Two designs of indices: two level hierarchical index and centralized global index are proposed in [139]. To enhance the scalability, replication protocol is proposed for both the index designs. The proposed index extends GMIL to distributed storage. In the proposed scheme, local index is held by each data server. Global index holds MBRS of root nodes and decides about the traversal of local index. To evaluate the two proposed schemes, dataset with three dimensional satellite images of size 30 GB is considered. Storage Resource Broker (SRB) is used to implement distributed indexing schemes. The results indicate that centralized indexing scheme introduces scalability issues for insert and search operations. On the other hand, two level hierarchical index allows better scalability. Replication, however makes centralized scheme faster than the two level hierarchical scheme.

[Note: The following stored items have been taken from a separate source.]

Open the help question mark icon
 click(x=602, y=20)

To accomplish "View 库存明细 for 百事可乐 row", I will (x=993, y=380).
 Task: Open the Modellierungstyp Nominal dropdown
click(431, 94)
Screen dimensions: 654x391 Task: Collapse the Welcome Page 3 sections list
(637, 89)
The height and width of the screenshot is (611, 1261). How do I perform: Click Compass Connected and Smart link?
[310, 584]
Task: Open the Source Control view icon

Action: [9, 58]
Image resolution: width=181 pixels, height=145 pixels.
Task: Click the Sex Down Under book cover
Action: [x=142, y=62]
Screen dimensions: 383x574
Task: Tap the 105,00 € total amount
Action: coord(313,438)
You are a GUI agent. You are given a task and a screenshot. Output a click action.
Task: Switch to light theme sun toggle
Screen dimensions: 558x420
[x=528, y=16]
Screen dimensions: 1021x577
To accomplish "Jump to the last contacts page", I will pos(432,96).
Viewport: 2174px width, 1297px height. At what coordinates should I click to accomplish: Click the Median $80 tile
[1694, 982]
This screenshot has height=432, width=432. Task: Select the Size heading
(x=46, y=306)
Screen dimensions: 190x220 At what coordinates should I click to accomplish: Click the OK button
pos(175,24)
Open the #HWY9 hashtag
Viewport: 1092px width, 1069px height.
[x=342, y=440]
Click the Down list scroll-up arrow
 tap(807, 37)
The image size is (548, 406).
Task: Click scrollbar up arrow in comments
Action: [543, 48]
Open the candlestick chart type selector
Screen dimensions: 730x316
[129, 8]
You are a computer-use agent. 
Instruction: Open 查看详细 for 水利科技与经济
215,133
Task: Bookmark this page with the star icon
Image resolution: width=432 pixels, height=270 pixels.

Pure moving objects indexing
An efficient range query processing method is proposed in [147] for moving objects. The aim is to minimize the computation and communication cost. Moving objects change their location dynamically, server must be contacted which increases the communication cost. Existing methods use a concept of safe region which ensures that moving object affect the result of query only if it is moving within it. Design of safe region is another challenging task. To avoid this, pruning rules are introduced in this research work. A spatial index: partition retrieved list is proposed that helps in efficiently constructing safe region. Dataset considered for performance evaluation consists of 100K moving objects in LosAngeles. The results show that the computation and communication cost of the proposed solution is low.
The research work [103] proposed an R-tree based index: LUR-tree to deal with moving objects. It reduces unnecessary update operations by ensuring that index gets updated only if the object leaves its corresponding MBR. A sample application of automobile tracking is considered. To evaluate the performance of proposed index, its performance for update and search operation is compared with R∗-tree on the basis of number of page accesses. Spatiotemporal data is considered for performance evaluation. The datasets are synthetically generated with uniform and Gaussian distribution. Update query, kNN query, and range search query performance is evaluated. LUR-tree is better in terms of its update performance than R∗-tree. Whereas, R∗-tree is better with respect to its search performance.
The paper [175] proposed an efficient R∗-tree based indexing method to deal with moving objects. With respect to continuous object movement indexing, there are two scenarios. One is to index positions of objects in future and the other one is to index the history of object’s movement. Primary focus is on indexing the future movements of objects and making future predictions. Timeslice and window queries are discussed. A skewed 2D data is simulated using a workload generation script Generalized Search Tree Package (GiST). Number of destinations, number of data points, update interval length, querying window size, are query size are considered as workload parameters in simulation.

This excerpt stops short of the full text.